San Mateo, Calif. — Citing studies indicating that nearly 33% of the 47 million uninsured in America are eligible for government-sponsored health insurance but aren't signed up, the Foundation for Health Coverage Education (FHCE) has captured, on a single Web site database, more than 144 government-sponsored programs to help people in need of health coverage.
Combined with the service capabilities of the nonprofit's 24/7 live U.S. Uninsured Help Line, the goal is to add Internet support in an effort to reduce the bureaucratic steps needed to apply for government-paid health coverage, according to the San Mateo, Calif.-based organization. The move to an Internet-based application process is an effort to help solve a serious problem that experts believe factors into why such a high percentage of the country's uninsured are not availing themselves of the current government assistance programs.
"In Los Angeles County, for example, it usually requires two scheduled appointments at a social services agency, and the time and ability of an applicant to answer a 100-question document as a first step to getting enrolled in California's Medi-Cal program," says Phil Lebherz, founder and executive director of FHCE. "This arduous process in addition to possible transportation issues and literacy challenges keep thousands of people from enrolling."
Web site visitors can first take the simple 5-Question Eligibility Quiz online or phone the U.S. Uninsured Help Line. The U.S. Uninsured Help Line, initially launched in 2006, is intended to help the estimated 6.8 million uninsured Californians get coverage.
The help line may be frequented more if legislation that will require Californians to obtain health insurance is passed. Many states have tried to implement mandatory health insurance initiatives. Massachusetts succeeded in April 2006. California is trying again.
ABX1 1, backed by Gov. Arnold Schwarzenegger and Assembly Speaker Fabian Nunez, requires that consumers prove they have private health insurance but does not limit what insurers can charge for coverage. The bill is scheduled for a vote in the Senate Health Committee on Jan. 23, 2008.
Controversy has surrounded this bill.

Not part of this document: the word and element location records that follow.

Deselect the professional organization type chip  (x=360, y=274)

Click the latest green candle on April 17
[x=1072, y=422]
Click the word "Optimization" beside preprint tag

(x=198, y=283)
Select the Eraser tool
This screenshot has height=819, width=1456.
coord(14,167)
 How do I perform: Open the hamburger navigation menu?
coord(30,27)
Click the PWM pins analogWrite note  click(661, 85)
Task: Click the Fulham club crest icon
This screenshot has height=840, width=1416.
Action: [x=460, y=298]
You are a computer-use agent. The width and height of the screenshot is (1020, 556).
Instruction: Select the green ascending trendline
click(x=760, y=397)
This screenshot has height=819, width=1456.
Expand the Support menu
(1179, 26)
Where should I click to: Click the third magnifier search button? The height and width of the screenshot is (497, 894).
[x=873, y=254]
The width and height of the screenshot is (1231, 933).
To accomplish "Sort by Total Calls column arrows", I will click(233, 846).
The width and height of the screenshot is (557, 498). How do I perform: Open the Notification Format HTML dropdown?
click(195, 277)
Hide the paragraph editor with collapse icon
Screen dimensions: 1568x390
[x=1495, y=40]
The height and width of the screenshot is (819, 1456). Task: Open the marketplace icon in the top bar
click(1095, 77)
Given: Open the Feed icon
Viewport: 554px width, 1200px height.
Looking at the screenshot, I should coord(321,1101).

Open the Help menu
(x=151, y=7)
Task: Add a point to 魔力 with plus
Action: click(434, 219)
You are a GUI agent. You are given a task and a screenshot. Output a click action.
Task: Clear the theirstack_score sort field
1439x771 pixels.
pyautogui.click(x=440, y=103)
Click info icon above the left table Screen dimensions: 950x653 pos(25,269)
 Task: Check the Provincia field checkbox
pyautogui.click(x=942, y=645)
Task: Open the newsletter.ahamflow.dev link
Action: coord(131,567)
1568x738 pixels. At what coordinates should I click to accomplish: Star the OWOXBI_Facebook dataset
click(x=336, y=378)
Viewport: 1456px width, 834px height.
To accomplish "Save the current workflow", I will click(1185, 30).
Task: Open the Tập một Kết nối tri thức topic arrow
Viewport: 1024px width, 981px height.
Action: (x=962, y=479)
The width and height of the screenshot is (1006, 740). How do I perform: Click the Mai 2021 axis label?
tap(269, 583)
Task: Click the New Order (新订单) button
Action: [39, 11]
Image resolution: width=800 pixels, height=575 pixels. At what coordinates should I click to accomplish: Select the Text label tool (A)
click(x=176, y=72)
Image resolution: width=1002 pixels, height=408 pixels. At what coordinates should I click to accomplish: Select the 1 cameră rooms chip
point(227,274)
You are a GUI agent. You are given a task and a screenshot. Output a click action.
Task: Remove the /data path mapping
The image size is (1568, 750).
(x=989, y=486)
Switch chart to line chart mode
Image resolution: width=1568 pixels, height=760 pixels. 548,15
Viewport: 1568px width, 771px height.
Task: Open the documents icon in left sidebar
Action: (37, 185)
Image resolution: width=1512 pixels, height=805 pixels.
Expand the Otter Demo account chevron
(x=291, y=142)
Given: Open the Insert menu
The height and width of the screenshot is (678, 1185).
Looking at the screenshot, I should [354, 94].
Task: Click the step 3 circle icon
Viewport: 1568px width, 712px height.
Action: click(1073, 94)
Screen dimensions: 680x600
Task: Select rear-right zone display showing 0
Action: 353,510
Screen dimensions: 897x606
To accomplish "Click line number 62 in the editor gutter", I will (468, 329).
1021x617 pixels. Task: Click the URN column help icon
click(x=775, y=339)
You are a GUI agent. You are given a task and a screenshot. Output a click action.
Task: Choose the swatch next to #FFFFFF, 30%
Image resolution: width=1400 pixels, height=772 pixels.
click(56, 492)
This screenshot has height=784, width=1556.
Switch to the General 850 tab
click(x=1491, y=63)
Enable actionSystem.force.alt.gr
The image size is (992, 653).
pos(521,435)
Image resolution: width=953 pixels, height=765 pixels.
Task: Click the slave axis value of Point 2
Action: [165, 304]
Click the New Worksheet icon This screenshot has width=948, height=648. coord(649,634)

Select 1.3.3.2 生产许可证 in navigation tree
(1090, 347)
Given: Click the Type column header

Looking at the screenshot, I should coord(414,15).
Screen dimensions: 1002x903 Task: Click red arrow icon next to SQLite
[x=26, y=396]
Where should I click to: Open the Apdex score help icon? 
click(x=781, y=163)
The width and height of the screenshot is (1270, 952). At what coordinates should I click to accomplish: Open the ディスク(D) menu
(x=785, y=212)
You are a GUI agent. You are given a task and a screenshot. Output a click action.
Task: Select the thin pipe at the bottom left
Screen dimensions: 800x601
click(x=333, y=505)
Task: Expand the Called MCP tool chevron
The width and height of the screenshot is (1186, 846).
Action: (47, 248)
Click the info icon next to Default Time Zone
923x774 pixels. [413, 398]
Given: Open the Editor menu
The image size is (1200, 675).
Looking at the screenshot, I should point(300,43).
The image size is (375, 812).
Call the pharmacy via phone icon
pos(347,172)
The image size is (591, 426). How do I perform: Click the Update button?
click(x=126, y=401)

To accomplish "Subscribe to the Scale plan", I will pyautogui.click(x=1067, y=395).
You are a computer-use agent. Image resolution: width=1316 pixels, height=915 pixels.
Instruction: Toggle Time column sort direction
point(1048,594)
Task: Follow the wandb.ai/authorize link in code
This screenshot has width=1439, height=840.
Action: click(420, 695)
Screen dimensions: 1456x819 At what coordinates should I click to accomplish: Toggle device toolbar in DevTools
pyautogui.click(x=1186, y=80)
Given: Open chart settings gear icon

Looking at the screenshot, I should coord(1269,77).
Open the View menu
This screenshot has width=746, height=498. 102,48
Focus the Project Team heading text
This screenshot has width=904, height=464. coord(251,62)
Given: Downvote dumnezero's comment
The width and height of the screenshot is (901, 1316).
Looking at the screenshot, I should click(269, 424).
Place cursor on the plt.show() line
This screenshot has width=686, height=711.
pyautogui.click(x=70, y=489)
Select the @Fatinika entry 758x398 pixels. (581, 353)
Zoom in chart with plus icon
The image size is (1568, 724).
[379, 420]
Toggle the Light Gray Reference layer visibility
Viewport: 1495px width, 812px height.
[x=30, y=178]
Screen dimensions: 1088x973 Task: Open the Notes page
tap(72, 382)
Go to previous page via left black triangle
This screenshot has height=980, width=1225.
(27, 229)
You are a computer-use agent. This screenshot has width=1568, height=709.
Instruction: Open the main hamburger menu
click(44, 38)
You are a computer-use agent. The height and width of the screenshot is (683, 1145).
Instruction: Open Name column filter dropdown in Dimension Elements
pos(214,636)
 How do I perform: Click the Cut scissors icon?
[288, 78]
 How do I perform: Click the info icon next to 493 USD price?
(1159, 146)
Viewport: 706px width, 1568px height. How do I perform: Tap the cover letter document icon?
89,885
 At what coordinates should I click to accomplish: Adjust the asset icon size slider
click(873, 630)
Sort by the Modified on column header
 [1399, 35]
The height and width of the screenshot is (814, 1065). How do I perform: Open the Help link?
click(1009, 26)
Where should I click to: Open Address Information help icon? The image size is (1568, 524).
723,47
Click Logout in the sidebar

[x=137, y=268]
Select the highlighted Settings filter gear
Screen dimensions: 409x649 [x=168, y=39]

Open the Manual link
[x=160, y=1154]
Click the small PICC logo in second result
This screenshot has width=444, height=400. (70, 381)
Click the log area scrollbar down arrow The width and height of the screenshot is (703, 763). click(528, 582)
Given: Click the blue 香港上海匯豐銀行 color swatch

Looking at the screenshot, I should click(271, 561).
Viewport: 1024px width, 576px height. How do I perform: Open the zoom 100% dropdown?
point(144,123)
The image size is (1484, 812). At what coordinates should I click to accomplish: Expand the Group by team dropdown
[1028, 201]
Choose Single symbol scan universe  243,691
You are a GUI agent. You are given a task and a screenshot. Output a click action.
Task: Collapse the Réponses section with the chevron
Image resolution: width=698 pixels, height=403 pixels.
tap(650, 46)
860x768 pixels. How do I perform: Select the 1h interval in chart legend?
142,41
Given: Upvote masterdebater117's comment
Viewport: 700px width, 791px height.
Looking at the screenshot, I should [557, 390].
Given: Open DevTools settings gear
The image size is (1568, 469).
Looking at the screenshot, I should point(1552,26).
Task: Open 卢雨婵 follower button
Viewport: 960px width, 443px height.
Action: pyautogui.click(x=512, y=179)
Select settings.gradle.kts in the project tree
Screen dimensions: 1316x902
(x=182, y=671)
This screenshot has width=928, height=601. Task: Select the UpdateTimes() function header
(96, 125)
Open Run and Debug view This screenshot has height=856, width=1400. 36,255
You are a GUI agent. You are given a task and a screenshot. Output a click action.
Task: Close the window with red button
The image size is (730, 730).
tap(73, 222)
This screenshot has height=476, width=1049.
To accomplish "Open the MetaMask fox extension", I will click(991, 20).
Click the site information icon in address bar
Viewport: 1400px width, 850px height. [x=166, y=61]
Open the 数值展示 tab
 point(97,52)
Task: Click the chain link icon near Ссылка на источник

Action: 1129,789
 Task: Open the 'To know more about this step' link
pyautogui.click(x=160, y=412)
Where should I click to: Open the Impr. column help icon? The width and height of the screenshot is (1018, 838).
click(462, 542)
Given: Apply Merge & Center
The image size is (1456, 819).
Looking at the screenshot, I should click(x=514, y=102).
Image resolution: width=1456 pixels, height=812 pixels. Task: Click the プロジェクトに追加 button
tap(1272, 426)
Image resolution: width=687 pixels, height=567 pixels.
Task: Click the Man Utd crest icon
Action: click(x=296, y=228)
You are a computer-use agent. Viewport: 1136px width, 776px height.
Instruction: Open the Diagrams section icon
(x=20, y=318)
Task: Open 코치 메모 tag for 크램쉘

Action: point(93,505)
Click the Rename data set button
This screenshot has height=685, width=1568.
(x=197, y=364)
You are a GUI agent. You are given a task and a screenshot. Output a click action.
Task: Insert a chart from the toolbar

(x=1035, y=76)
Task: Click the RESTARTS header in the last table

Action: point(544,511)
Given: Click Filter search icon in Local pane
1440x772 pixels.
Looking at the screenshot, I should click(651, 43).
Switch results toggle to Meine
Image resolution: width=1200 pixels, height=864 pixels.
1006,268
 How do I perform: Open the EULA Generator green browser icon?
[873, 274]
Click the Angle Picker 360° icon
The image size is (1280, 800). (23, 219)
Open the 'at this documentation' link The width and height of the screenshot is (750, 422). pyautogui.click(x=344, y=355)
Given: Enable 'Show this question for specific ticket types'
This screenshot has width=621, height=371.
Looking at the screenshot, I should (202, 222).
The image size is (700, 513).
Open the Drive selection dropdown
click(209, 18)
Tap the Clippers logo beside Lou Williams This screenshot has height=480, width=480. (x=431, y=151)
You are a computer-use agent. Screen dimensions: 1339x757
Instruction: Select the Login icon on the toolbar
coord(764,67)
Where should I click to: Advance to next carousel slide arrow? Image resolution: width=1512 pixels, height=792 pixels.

On Jan. 16, 2008, Speaker Fabian Nunez directed the California Highway Patrol to prevent an uninsured patient who traveled 3,000 miles to speak out against mandatory insurance from telling his story in the Capitol rotunda Wednesday, according to Santa Monica, Calif.-based Foundation for Taxpayer and Consumer Rights (FTCR).
Ron Norton, a Massachusetts consumer who cannot afford to buy health insurance under his home-state law requiring all residents to purchase private insurance policies or face financial penalties, flew out for a hearing that was cancelled, then was prevented by Nunez from speaking inside the Capitol to press, according to FTCR. Consumer advocates accompanying Norton, and releasing poll results critical of Nunez's mandatory health purchase plan, were told they were being reported for a misdemeanor for talking to the press inside the Capitol.
CHP officers said they had been notified of the news conference, and directed to act by the Speaker's office.